HÜKÜM/KARAR : Ret/Esastan Ret
İLK DERECE MAHKEMESİ : Sarıkamış Asliye Hukuk Mahkemesi
SAYISI : 2016/479 E., 2018/901 K.
Taraflar arasındaki kadastro öncesi nedene dayalı tapu iptali ve tescil davasından dolayı yapılan yargılama sonunda İlk Derece Mahkemesince davanın reddine karar verilmiştir.
Kararın davacı Hazine vekili tarafından istinaf edilmesi üzerine, Bölge Adliye Mahkemesince başvurunun esastan reddine karar verilmiştir.

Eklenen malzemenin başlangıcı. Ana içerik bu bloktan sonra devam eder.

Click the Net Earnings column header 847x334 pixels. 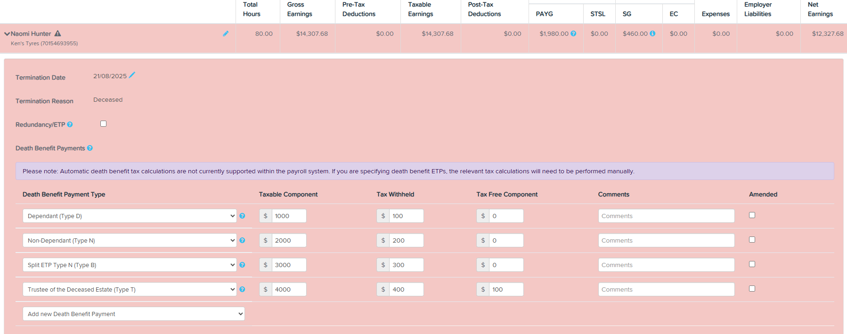click(820, 9)
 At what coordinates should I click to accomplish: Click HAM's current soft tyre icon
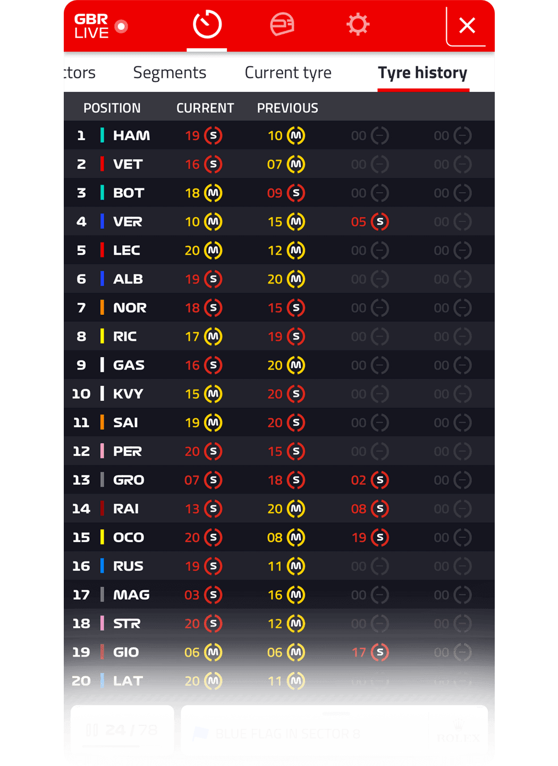[213, 135]
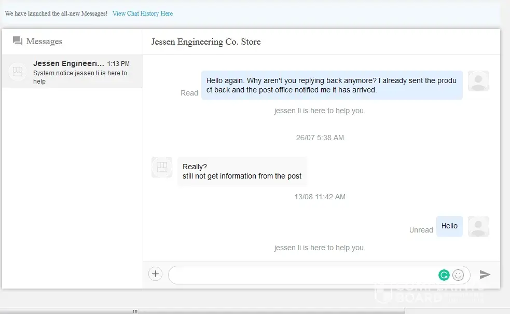Click the Unread status label
Viewport: 510px width, 314px height.
pos(421,230)
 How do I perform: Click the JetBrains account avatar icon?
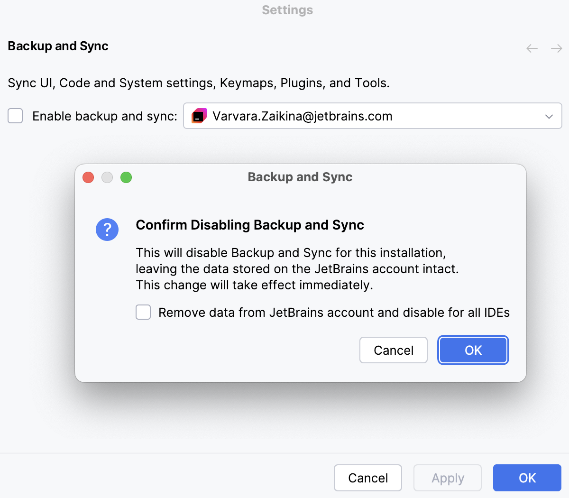(x=199, y=116)
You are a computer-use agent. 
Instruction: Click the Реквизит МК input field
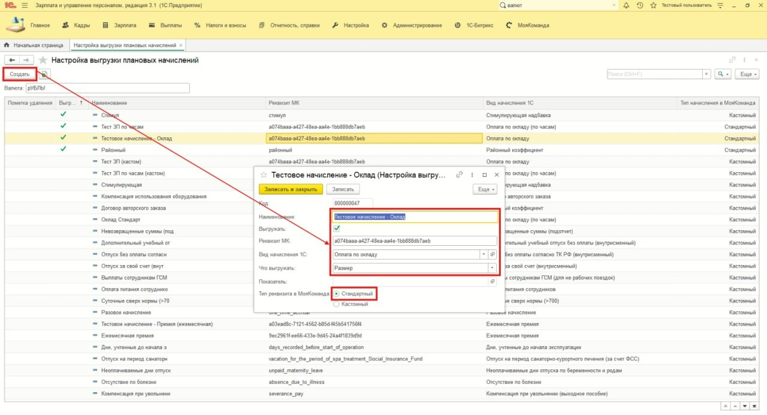415,241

Bölge Adliye Mahkemesi kararı davacı Hazine vekili tarafından temyiz edilmekle; kesinlik, süre, temyiz şartı ve diğer usul eksiklikleri yönünden yapılan ön inceleme sonucunda, temyiz dilekçesinin kabulüne karar verildikten ve Tetkik Hâkimi tarafından hazırlanan rapor dinlendikten sonra dosyadaki belgeler incelenip gereği düşünüldü:
I. DAVA
Davacı Hazine vekili; çekişmeli 109 ada 126 parsel taşınmazın Toprak Tevzi Komisyonunun çalışmaları sırasında 1273 parsel numarası ile sınırlandırılarak Hazine adına tevzi edildiği ve tapuya kaydedildiğini, ancak dava konusu taşınmazın kadastro tespiti sırasında tablendikatif listesi ve tapu kaydı dikkate alınmaksızın şartları oluşmadığı halde iktisaba elverişli zilyetlik nedeniyle davalı adına tespit ve tescil edildiğini belirterek tapu iptali ve Hazine adına tescilini talep etmiştir.
II. CEVAP
Davalı vekili; tahkikat aşamasında davanın reddini savunmuştur.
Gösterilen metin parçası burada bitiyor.